I presented “The Cumberland Suite” at the Nevada Theatre in Nevada City, CA on October 18, 2013.  Inspired by a journal written by my great-great-great grandmother, Priscilla Beall McKaig, it’s an American story, a personal history of the Civil War and its aftermath, told through song, music, and spoken word. My sister Susan McKaig and her husband, Kentucky born David Fitts, performed in it, and as is often the case, Luke Wilson and Murray Campbell accompanied me on their instruments and with their voices. Margot Duxler also added her elegant violin playing to a piece or two, and Perry Stauffer played bass.  Paul Emery graciously helped to produce the event.


SYNOPSIS

Most unfortunately, in the spring of 1870, Myra Black, then 28, gave birth to a baby boy in Cumberland, Maryland, whose resemblance to my great-great grandfather, William Wallace McKaig Jr (we call him Willie, a Civil War Confederate officer) was by all accounts, notable. Willie, 29 years of age, and from a well-to-do family, was married. Not to Myra, however. The birth of Myra’s baby was, to say the least, a major scandal in Cumberland, if not all Maryland. Myra’s brother, Harry Crawford Black, 24, also a Confederate Army veteran, armed himself with two pistols and confronted Willie early one morning in downtown Cumberland and killed him. At the subsequent murder trial, Black was acquitted of the crime on the grounds that he had justifiably defended his family’s honor.

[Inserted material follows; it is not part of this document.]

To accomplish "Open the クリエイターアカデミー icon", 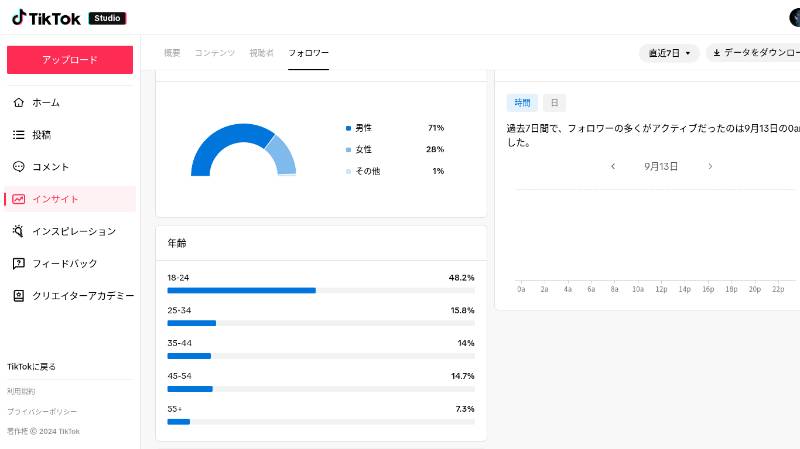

Willie’s mother, my great-great-great grandmother, Priscilla Beall McKaig, kept a journal before, during and after the Civil War. Understandably, perhaps, Priscilla mentions none of the above events in her journal. As to Myra and her child, after the trial they disappeared from public record. Myra’s fate haunted me. So, I decided to search for her. Over the past thirty years, I’ve read thousands of passport and passenger lists, birth, death, and marriage certificates, census reports, newspaper articles, hundreds of gravestones, spent time in Cumberland and Gettysburg, and have had the most fascinating on-going correspondence with the famed host of the PBS series “Finding Your Roots”, Henry Louis “Skip” Gates Jr.– who may or may not be my cousin.  This search, which has been both mundane and at times marvelously mystical, inspired me to write a cycle of songs.